Feat/parquet read options #150 by Sao-Ali · Pull Request #168 · DataHaskell/dataframe

Sao-Ali · 2026-02-26T00:50:29Z

Problem: Parquet reads were all-or-nothing. Users could not subset columns at read-time, control timestamp-to-day conversion, or subset rows while loading. This issue also required preserving current behavior for existing callers.

Solution:

introduce ParquetReadOptions (selectedColumns, timestampPolicy, rowRange) plus defaultParquetReadOptions.
Add readParquetWithOpts/readParquetFilesWithOpts and keep readParquet/readParquetFiles as default-option wrappers.
Wire selectedColumns into decode-time filtering with fail-fast ColumnNotFoundException for missing requested columns.
Wire timestampPolicy with PreserveTimestampPrecision and CoerceTimestampToDay behaviors, including fallback coercion for already-decoded UTCTime columns.
Wire rowRange through the reader and apply global rowRange semantics for readParquetFilesWithOpts after concatenation.

Tradeoffs and rationale:

chose an options record instead of multiple specialized APIs to keep extension points coherent and avoid API sprawl.
Kept legacy conversion wrappers/helpers (applyLogicalType and UTC helpers) to reduce compatibility risk for existing/internal call paths.
read-time projection improves performance by skipping unselected chunk decode; rowRange currently uses post-read slicing semantics (start inclusive, end exclusive) for correctness and consistency with existing range behavior.
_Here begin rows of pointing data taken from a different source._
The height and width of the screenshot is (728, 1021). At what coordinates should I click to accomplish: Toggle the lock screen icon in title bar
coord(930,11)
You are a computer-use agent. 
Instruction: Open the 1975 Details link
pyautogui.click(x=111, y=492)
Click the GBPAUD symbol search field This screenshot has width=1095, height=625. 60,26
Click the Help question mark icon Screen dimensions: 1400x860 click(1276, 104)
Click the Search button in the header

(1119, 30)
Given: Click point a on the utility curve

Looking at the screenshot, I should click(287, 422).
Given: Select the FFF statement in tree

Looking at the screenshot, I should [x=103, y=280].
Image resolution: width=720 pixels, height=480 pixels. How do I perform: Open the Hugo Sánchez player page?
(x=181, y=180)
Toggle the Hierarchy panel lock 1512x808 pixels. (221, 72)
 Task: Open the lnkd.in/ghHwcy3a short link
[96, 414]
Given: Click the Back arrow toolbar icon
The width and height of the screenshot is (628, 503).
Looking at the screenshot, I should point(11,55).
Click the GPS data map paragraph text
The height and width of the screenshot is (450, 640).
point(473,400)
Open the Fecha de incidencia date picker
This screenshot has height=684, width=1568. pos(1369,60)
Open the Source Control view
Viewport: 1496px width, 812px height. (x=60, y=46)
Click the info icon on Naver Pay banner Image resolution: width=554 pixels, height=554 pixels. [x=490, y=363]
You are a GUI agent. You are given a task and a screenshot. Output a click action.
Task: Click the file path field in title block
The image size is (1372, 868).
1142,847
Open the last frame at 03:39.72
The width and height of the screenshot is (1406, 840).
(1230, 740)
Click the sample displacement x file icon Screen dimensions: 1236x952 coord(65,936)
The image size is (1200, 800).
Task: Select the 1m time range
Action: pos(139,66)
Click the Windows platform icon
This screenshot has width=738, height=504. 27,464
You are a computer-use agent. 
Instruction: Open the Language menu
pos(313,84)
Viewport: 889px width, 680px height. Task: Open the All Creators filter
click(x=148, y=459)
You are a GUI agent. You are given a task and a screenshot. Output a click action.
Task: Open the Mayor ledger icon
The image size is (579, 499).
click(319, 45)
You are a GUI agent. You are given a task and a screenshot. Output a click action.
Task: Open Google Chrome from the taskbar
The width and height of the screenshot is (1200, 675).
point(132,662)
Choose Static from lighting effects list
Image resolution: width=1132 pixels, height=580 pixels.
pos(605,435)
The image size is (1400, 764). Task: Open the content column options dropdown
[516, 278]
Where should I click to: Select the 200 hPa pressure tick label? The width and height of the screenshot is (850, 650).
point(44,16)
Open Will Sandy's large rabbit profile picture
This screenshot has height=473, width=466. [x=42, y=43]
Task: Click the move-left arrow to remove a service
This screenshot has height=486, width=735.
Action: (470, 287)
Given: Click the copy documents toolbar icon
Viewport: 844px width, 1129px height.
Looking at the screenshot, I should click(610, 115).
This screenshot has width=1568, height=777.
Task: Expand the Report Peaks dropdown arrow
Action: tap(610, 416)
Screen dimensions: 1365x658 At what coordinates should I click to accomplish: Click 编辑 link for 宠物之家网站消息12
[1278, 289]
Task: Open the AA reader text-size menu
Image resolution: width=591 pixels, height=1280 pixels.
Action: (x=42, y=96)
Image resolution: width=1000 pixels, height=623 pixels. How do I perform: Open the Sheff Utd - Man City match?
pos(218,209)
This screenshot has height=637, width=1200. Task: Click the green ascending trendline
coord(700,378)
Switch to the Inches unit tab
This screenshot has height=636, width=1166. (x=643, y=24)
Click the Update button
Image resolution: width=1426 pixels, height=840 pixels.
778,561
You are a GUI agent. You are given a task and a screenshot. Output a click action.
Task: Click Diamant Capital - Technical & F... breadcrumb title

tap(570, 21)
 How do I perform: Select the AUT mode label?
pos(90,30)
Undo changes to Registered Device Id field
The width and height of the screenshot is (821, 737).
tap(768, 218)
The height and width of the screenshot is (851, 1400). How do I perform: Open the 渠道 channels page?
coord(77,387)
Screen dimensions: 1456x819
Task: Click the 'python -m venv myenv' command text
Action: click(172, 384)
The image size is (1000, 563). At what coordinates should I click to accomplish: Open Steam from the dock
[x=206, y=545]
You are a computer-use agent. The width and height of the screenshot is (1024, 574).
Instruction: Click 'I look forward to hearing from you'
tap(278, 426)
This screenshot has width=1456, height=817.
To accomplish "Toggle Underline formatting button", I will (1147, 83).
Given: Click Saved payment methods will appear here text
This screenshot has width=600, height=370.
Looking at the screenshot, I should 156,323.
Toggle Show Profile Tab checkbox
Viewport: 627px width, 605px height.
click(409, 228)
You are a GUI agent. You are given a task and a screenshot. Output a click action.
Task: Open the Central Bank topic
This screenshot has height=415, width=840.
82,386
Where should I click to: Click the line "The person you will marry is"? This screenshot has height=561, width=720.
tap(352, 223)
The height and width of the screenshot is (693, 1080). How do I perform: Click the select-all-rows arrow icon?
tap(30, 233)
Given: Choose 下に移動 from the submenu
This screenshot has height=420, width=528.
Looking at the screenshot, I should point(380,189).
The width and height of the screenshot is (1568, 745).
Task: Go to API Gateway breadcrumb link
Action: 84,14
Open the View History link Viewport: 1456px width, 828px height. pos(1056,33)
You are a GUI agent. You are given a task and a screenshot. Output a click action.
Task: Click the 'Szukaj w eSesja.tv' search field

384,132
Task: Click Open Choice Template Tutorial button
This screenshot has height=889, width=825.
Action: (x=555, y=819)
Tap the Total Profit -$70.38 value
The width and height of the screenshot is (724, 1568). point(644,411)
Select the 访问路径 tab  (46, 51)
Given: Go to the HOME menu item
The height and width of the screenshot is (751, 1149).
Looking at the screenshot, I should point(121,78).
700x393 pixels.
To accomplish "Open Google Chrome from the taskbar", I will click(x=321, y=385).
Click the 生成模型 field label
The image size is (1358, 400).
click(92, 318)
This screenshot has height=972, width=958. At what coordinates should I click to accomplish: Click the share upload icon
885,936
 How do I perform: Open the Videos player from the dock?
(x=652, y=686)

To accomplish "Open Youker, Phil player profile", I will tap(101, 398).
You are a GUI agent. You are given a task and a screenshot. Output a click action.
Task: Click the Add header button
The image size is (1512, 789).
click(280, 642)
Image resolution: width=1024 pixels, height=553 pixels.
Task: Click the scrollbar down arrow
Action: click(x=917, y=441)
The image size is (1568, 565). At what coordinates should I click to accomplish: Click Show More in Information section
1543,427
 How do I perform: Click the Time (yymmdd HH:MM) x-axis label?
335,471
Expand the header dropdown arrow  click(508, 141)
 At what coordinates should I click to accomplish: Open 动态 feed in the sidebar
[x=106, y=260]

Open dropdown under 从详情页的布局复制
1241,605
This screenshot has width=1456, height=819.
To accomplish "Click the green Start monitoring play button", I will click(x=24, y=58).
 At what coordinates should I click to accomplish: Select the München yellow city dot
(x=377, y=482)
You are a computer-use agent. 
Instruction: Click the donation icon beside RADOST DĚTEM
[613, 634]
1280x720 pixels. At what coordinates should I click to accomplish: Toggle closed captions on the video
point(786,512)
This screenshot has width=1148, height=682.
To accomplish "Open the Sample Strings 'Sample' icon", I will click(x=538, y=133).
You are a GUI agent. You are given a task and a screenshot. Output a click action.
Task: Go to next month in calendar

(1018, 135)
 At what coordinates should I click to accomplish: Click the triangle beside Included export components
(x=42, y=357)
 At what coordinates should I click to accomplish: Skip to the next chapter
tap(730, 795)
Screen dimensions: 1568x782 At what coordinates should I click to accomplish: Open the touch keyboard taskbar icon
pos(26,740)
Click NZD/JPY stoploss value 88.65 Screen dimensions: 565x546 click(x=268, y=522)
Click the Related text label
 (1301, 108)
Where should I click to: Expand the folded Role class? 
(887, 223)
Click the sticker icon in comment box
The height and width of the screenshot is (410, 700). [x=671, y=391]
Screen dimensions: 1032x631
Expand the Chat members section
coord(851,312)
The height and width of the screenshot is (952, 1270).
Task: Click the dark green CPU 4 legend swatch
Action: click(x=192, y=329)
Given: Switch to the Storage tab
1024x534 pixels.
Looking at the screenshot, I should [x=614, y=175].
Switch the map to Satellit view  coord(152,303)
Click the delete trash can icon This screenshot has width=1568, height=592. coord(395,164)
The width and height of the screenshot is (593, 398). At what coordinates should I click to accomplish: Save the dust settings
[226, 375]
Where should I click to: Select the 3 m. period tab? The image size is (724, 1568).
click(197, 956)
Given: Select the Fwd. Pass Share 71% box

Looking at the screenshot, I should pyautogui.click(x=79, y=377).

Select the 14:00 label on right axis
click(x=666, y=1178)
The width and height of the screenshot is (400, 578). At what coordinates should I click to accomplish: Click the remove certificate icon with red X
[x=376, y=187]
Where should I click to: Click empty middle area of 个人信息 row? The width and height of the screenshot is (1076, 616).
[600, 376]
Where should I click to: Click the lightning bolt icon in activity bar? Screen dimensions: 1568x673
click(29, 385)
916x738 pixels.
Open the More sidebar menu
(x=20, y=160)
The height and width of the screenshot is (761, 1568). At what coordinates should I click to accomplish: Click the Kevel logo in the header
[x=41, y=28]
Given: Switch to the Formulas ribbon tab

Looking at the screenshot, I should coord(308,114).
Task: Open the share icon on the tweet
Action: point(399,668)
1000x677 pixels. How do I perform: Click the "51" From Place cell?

Verification: add focused Parquet tests for selectedColumns, rowRange, timestampPolicy coercion, and missing selected column errors; run full suite successfully via cabal test (all passing).

…nd row range Problem: Parquet reads were all-or-nothing. Users could not subset columns at read-time, control timestamp-to-day conversion, or subset rows while loading. This issue also required preserving current behavior for existing callers. Solution: introduce ParquetReadOptions (selectedColumns, timestampPolicy, rowRange) plus defaultParquetReadOptions. Add readParquetWithOpts/readParquetFilesWithOpts and keep readParquet/readParquetFiles as default-option wrappers. Wire selectedColumns into decode-time filtering with fail-fast ColumnNotFoundException for missing requested columns. Wire timestampPolicy with PreserveTimestampPrecision and CoerceTimestampToDay behaviors, including fallback coercion for already-decoded UTCTime columns. Wire rowRange through the reader and apply global rowRange semantics for readParquetFilesWithOpts after concatenation. Tradeoffs and rationale: chose an options record instead of multiple specialized APIs to keep extension points coherent and avoid API sprawl. Kept legacy conversion wrappers/helpers (applyLogicalType and UTC helpers) to reduce compatibility risk for existing/internal call paths. read-time projection improves performance by skipping unselected chunk decode; rowRange currently uses post-read slicing semantics (start inclusive, end exclusive) for correctness and consistency with existing range behavior. Verification: add focused Parquet tests for selectedColumns, rowRange, timestampPolicy coercion, and missing selected column errors; run full suite successfully via cabal test (all passing).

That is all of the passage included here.